Now, our blessed Lord was divinely true to the position of the Israel of God. Israel after the flesh had failed and forfeited every thing; He was there, in the wilderness, as the true Israel of God, to meet the enemy by the simple authority of the Word of God. "And Jesus, being full of the Holy Ghost, returned from Jordan, and was led by the Spirit into the wilderness, being forty days tempted of the devil. And in those days He did eat nothing; and when they were ended, He afterward hungered. And the devil said unto Him, 'If Thou be the Son of God, command this stone that it be made bread.' And Jesus answered Him, saying, 'It is written, that man shall not live by bread alone, but by every word of God.'" (Luke iv.)
Here, then, is something for us to ponder. The perfect Man, the true Israel, in the wilderness, surrounded by the wild beasts, fasting for forty days, in the presence of the great adversary of God, of man, of Israel.
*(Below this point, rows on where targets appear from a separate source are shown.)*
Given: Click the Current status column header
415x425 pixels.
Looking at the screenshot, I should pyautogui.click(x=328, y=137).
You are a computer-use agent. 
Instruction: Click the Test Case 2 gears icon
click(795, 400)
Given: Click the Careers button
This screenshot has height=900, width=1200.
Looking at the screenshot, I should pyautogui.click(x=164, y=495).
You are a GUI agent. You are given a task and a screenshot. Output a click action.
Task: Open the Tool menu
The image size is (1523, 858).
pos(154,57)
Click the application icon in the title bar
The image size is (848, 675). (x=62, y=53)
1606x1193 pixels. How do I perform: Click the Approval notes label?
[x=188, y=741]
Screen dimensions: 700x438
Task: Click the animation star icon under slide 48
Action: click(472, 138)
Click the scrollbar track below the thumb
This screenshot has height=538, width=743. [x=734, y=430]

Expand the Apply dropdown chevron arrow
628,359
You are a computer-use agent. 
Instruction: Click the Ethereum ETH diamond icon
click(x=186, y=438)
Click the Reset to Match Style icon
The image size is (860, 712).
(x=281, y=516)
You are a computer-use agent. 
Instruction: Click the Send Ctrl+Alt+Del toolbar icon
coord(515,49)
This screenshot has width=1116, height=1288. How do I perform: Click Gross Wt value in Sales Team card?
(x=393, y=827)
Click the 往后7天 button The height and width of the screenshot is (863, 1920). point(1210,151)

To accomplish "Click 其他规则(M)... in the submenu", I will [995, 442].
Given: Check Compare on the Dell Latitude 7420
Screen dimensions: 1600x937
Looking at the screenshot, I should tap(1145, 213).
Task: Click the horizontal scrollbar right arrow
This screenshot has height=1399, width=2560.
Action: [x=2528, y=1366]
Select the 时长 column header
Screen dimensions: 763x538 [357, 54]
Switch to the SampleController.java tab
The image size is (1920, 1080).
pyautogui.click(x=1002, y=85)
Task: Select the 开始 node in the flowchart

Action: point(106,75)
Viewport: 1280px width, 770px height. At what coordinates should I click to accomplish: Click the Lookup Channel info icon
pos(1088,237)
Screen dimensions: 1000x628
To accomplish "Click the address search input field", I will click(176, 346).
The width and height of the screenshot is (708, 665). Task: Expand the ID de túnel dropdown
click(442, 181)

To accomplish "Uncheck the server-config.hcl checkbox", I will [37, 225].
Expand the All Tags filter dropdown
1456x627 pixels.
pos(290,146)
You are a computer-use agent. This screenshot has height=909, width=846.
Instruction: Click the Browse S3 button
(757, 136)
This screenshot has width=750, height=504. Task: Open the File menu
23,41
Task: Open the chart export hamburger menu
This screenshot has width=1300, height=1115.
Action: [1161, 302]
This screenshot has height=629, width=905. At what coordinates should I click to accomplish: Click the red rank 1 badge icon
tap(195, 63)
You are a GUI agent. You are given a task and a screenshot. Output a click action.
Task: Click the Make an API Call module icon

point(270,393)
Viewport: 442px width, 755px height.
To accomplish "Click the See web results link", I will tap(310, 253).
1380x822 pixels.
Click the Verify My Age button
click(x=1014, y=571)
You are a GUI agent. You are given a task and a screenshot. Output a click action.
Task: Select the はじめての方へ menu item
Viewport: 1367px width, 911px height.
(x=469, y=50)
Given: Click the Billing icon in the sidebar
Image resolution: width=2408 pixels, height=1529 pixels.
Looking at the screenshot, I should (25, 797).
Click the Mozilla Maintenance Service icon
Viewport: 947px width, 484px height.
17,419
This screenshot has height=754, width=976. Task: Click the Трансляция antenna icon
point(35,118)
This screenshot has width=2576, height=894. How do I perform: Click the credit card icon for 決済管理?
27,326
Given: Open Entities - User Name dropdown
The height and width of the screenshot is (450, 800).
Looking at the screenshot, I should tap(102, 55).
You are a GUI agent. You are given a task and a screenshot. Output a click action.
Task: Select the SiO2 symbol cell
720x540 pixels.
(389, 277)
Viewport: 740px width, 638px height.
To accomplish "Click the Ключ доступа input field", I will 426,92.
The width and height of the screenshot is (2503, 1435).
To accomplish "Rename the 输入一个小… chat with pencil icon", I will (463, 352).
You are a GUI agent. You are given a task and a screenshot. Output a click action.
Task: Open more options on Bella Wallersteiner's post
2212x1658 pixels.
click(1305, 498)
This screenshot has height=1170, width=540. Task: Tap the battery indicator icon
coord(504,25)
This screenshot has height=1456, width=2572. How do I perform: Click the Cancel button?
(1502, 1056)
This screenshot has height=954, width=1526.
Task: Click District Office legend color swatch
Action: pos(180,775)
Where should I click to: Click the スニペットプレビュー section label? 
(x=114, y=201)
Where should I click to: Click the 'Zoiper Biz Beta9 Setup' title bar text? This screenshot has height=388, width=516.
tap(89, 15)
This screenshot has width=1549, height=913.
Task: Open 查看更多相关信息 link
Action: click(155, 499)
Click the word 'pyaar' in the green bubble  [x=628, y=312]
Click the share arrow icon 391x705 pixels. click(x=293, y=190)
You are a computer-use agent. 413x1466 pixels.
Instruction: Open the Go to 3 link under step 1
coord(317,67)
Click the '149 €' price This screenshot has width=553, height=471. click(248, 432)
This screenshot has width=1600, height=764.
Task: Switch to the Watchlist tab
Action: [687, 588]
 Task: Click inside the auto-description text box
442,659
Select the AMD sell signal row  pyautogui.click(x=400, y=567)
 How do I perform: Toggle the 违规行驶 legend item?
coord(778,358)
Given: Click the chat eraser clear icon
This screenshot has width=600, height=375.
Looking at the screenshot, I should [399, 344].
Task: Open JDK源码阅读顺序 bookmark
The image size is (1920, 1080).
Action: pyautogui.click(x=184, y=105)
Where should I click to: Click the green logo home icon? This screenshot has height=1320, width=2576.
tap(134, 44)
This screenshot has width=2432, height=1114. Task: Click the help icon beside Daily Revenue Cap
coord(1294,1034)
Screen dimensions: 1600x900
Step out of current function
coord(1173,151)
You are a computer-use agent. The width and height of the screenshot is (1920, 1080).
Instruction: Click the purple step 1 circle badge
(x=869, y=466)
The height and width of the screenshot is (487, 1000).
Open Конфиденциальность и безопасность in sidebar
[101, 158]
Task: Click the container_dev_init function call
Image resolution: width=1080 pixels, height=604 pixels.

There was not a single feature in the scene to speak for God. It was not with the second Man as it was with the first; He was not surrounded with all the delights of Eden, but with all the dreariness and desolation of a desert—there in loneliness and hunger, but there for God!
Yes, blessed be His name, and there for man,—there to show man how to meet the enemy in all his varied temptations, there to show man how to live. We must not suppose for a moment that our adorable Lord met the adversary as God over all. True, He was God, but if it were only as such that He stood in the conflict, it could not afford any example for us. Besides, it would be needless to tell us that God was able to vanquish and put to flight a creature which His own hand had formed. But to see One who was, in every respect, a man, and in all the circumstances of humanity, sin excepted,—to see Him there in weakness, in hunger, standing amid the consequences of man's fall, and to find Him triumphing completely over the terrible foe, it is this which is so full of comfort, consolation, strength, and encouragement for us.
And how did He triumph? This is the grand and all-important question for us,—a question demanding the most profound attention of every member of the Church of God—a question the magnitude and importance of which it would be utterly impossible to overstate. How, then, did the Man Christ Jesus vanquish Satan in the wilderness? Simply by the Word of God. He overcame, not as the almighty God, but as the humble, dependent, self-emptied, and obedient Man. We have before us the magnificent spectacle of a Man standing in the presence of the devil and utterly confounding him with no other weapon whatsoever save the Word of God. It was not by the display of divine power, for that could be no model for us; it was simply with the Word of God, in His heart and in His mouth, that the Second Man confounded the terrible enemy of God and man.